• _What to produce_:
Where an entry below contains an image, skip the image and copy the rest exactly.

*** Given records ***

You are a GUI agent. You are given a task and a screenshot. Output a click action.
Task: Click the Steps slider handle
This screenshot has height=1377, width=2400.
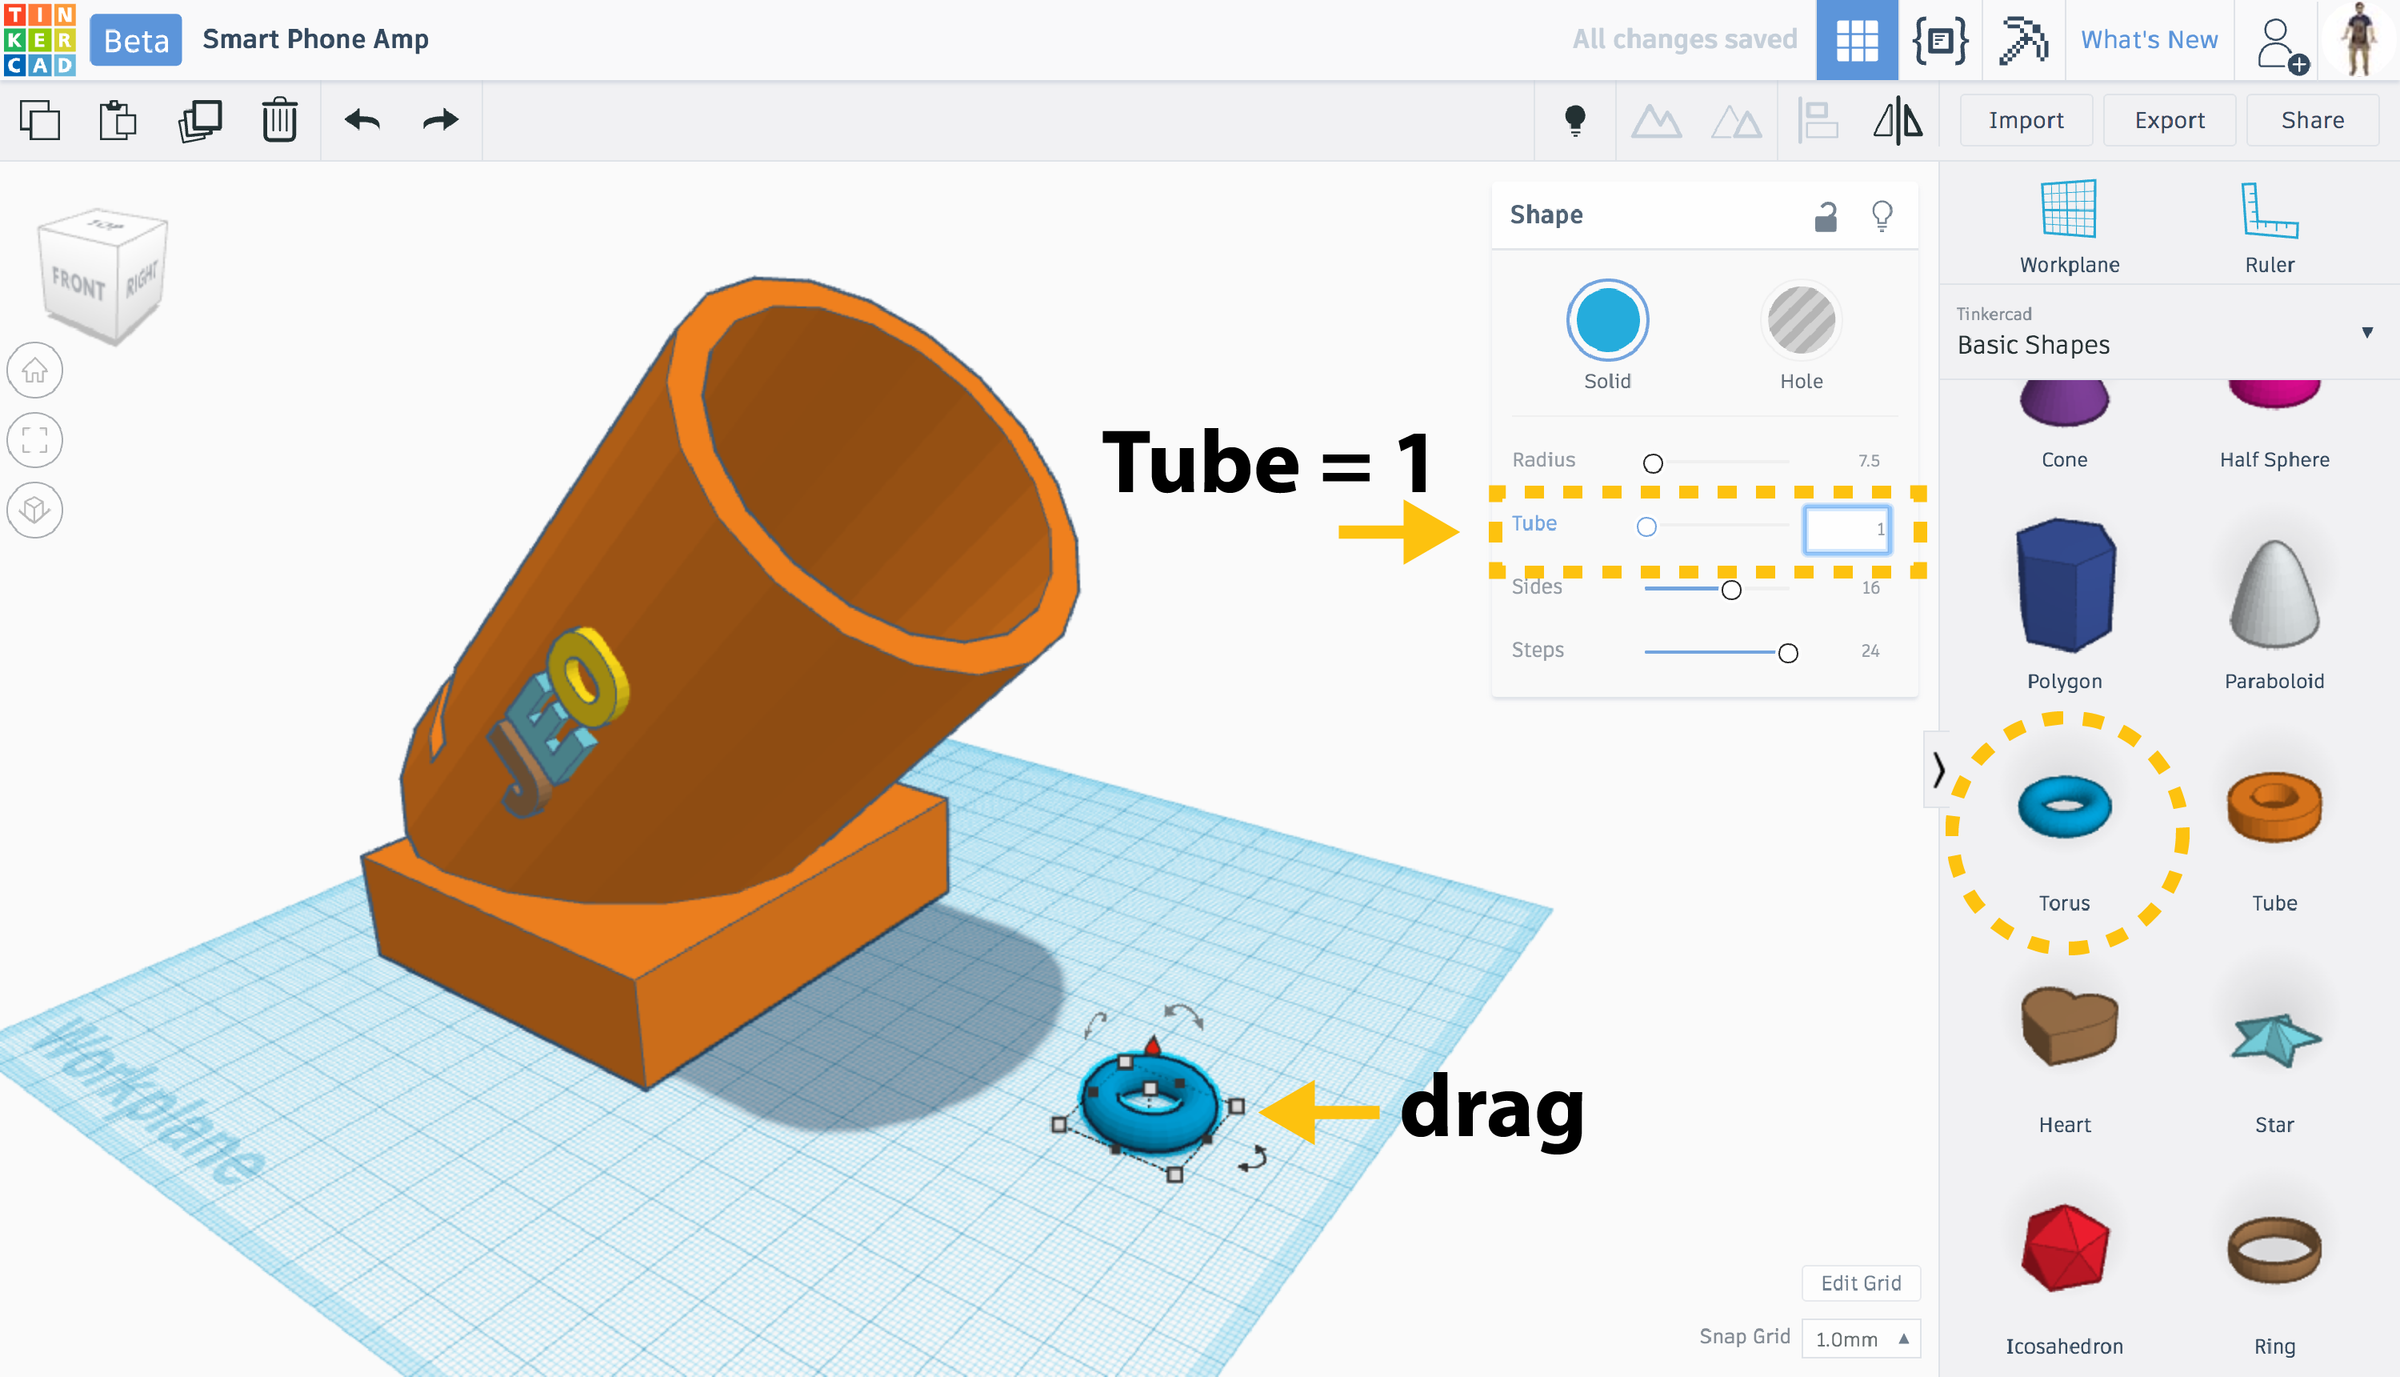[1788, 653]
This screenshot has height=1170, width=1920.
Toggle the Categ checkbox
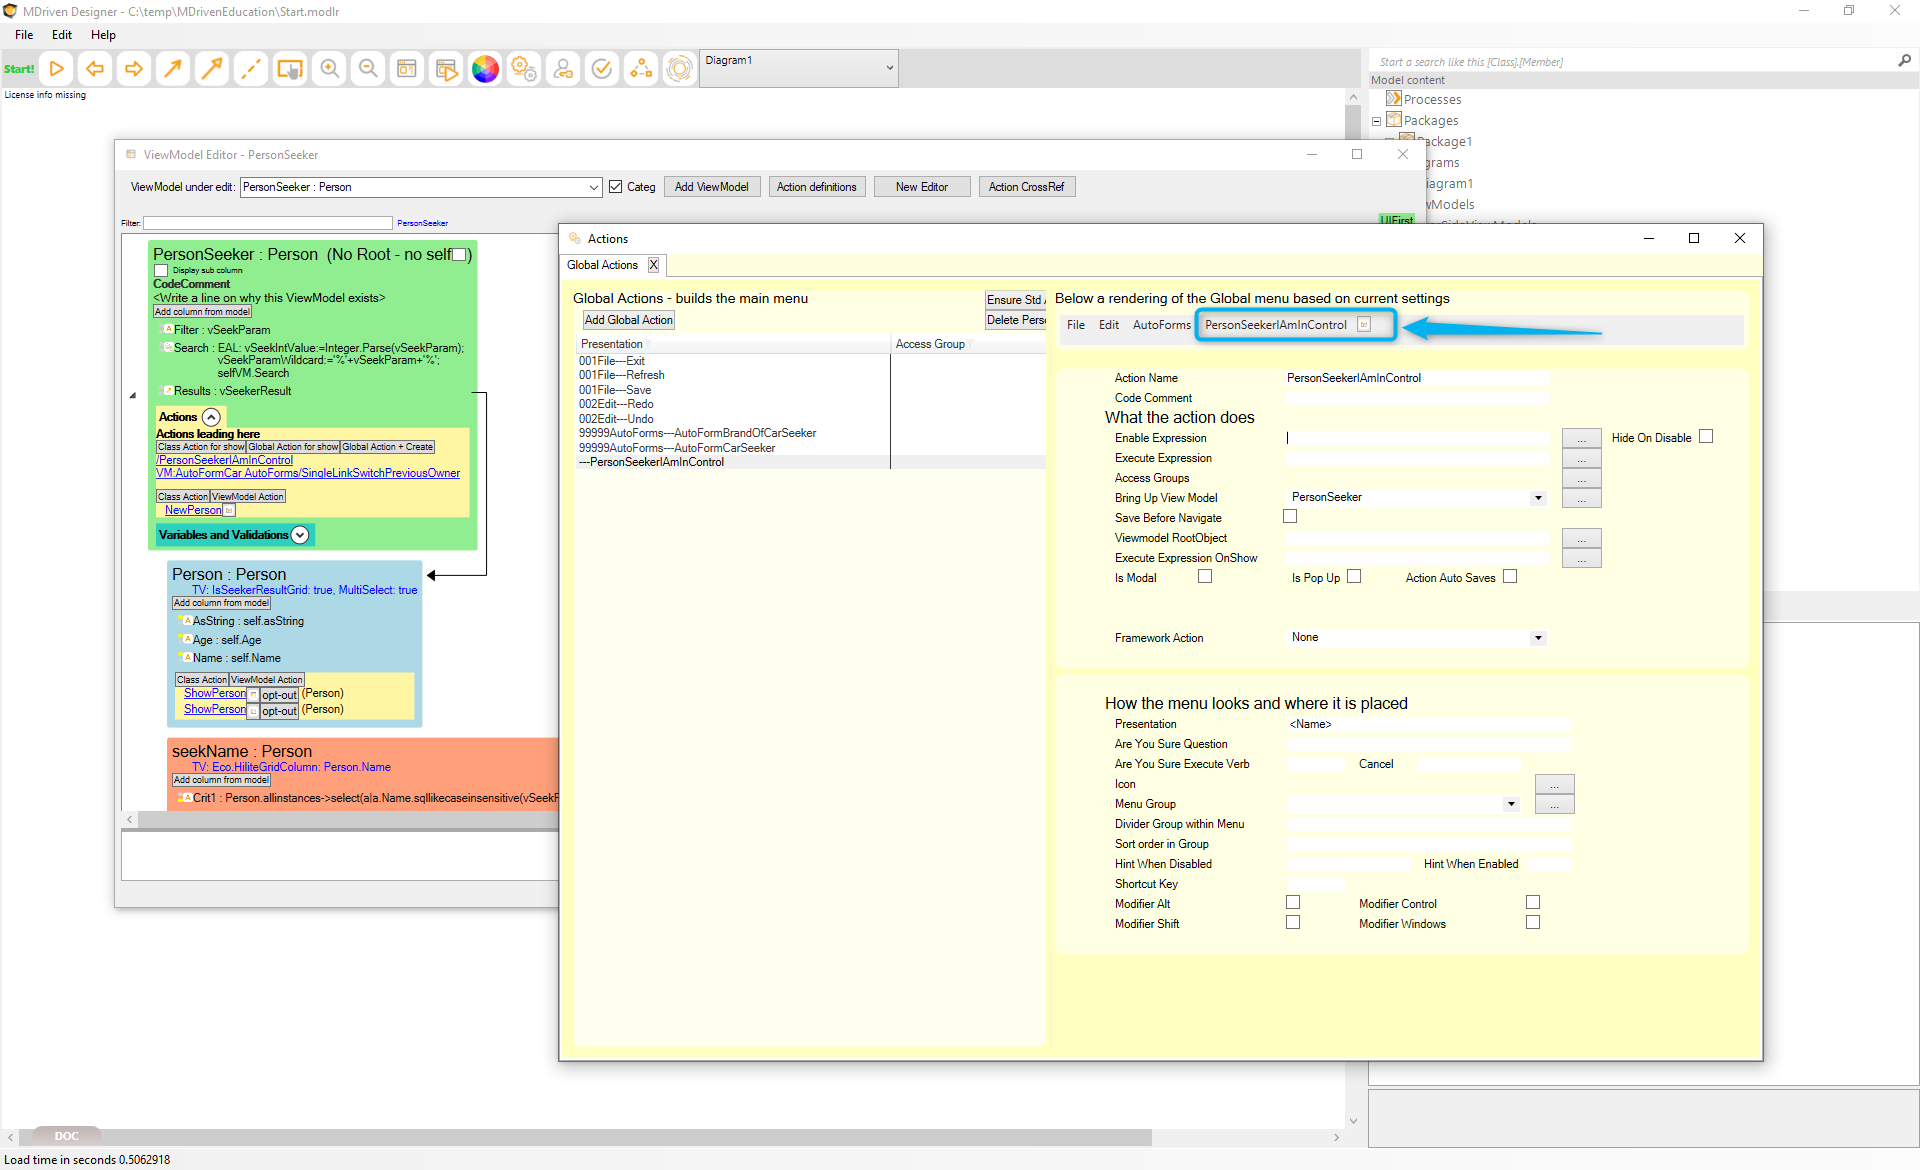[616, 187]
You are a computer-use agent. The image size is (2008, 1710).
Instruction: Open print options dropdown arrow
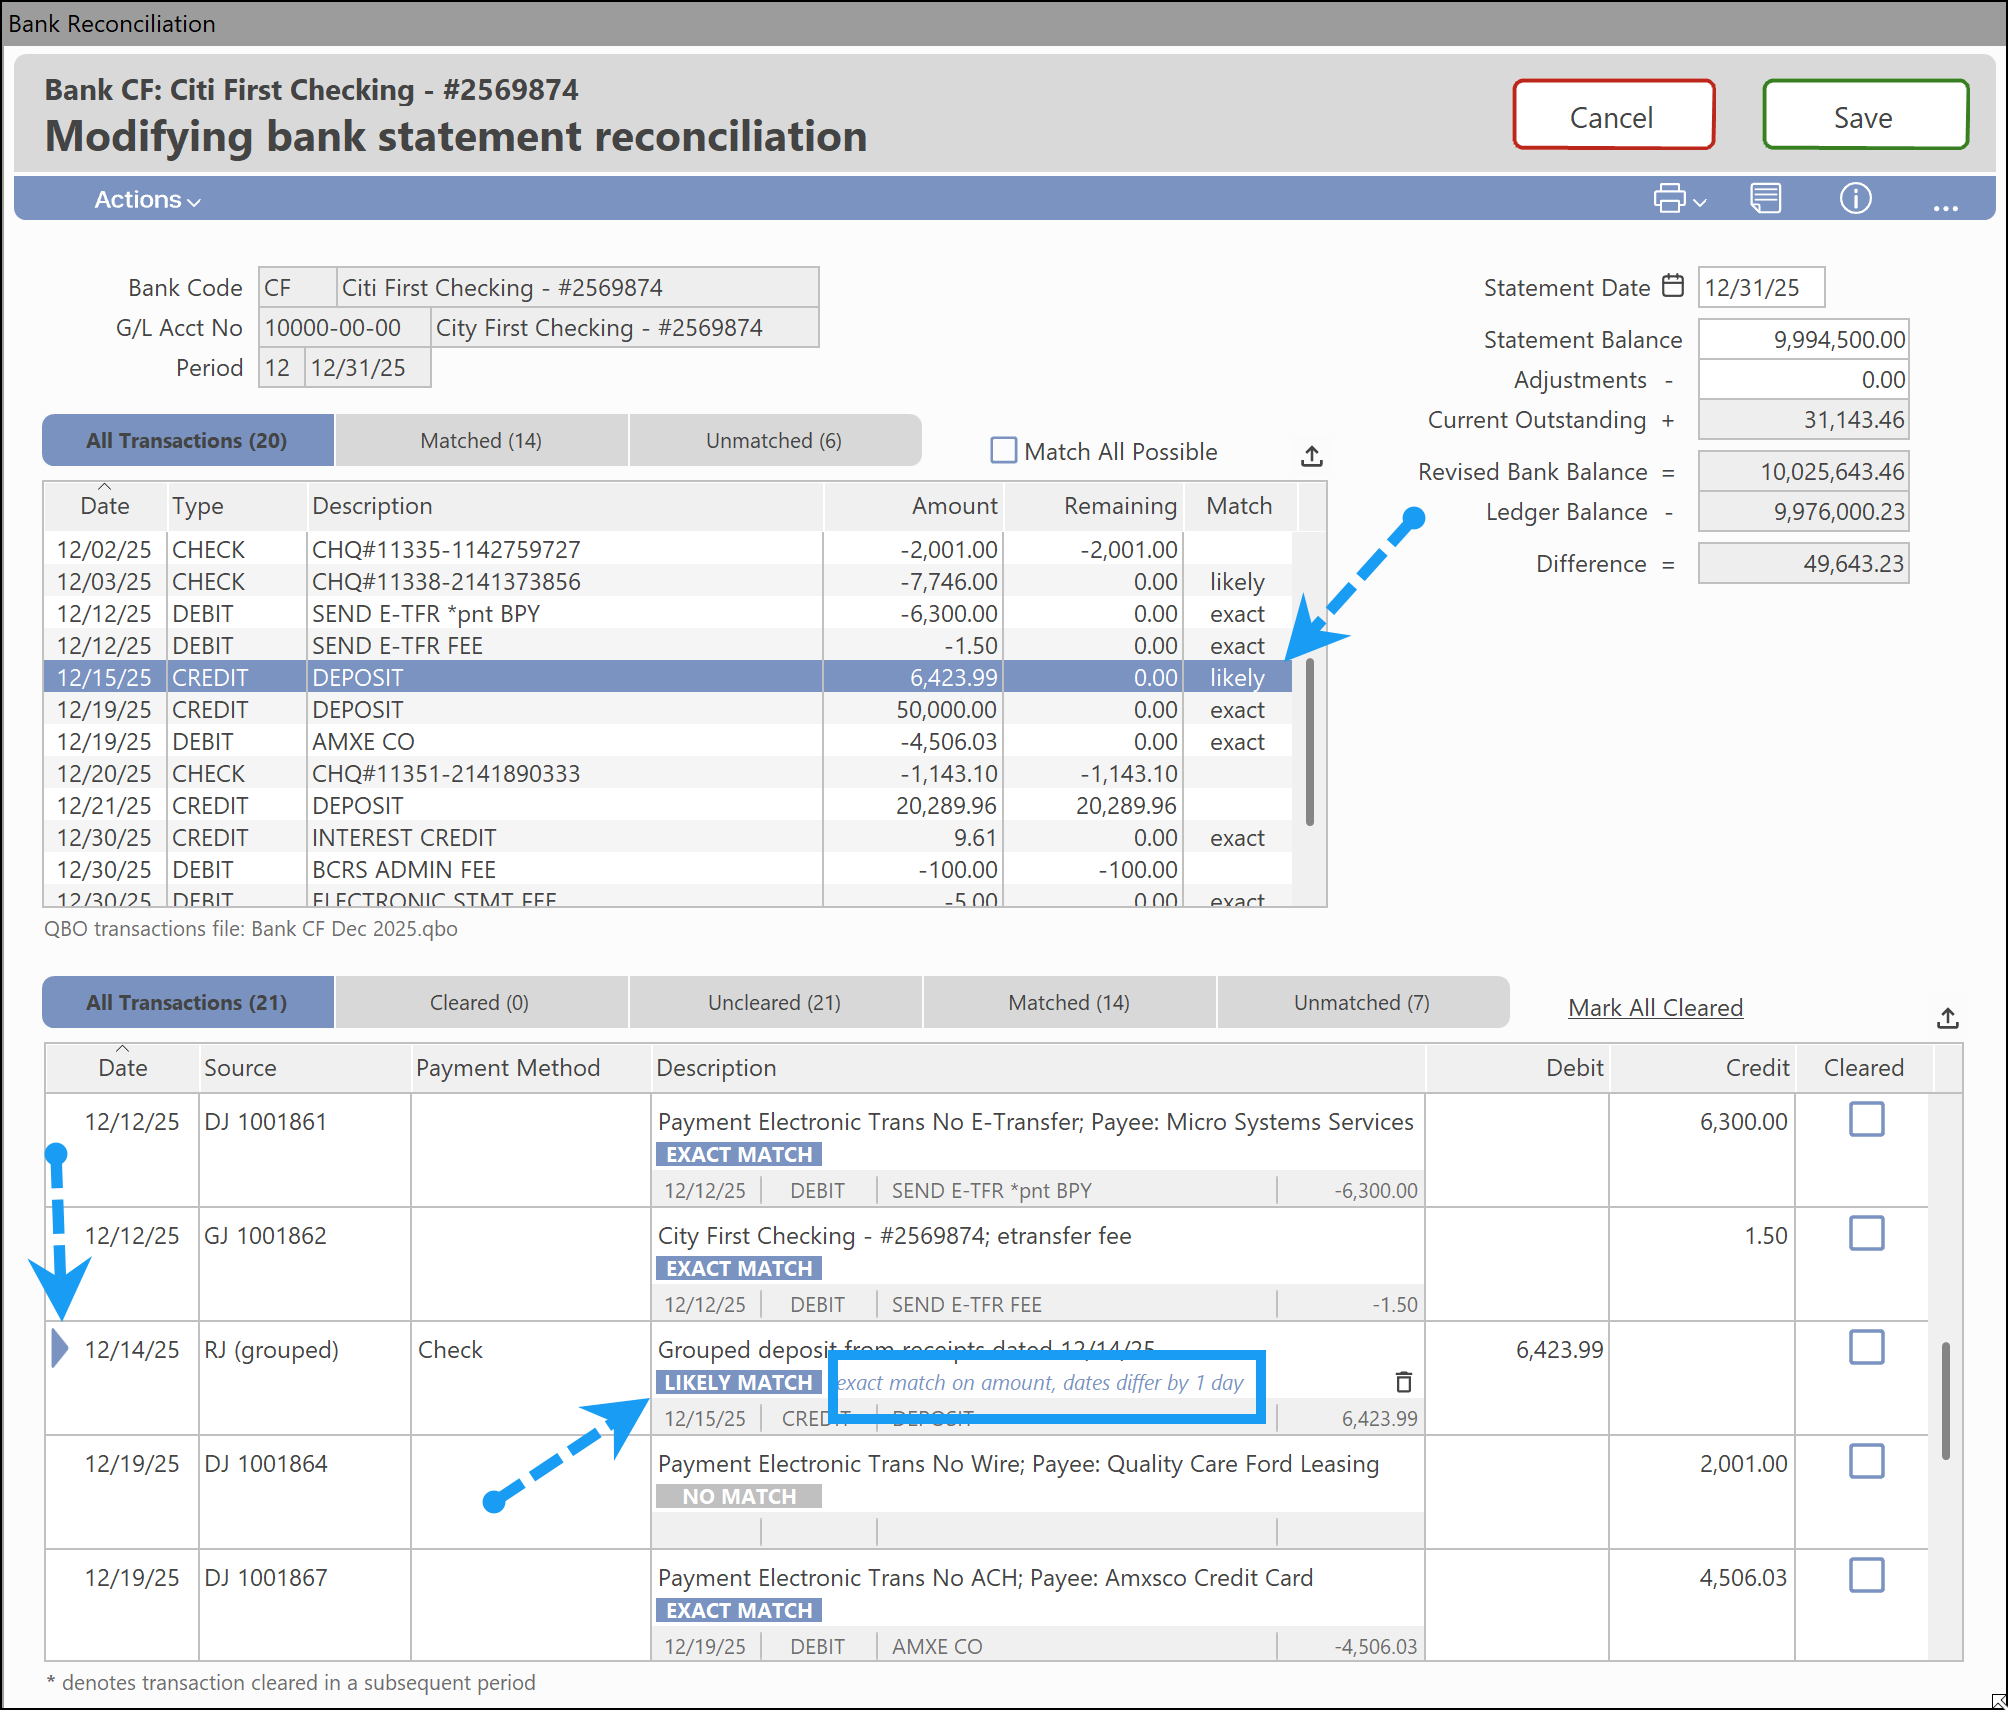[1700, 202]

*** End of Given records ***

• _Task result_:
You are a GUI agent. You are given a task and a screenshot. Output a click action.
Task: Click the Steps slider handle
This screenshot has height=1377, width=2400.
[1788, 653]
This screenshot has height=1170, width=1920.
Toggle the Categ checkbox
[616, 187]
You are a computer-use agent. The image size is (2008, 1710).
Instruction: Open print options dropdown arrow
[1700, 202]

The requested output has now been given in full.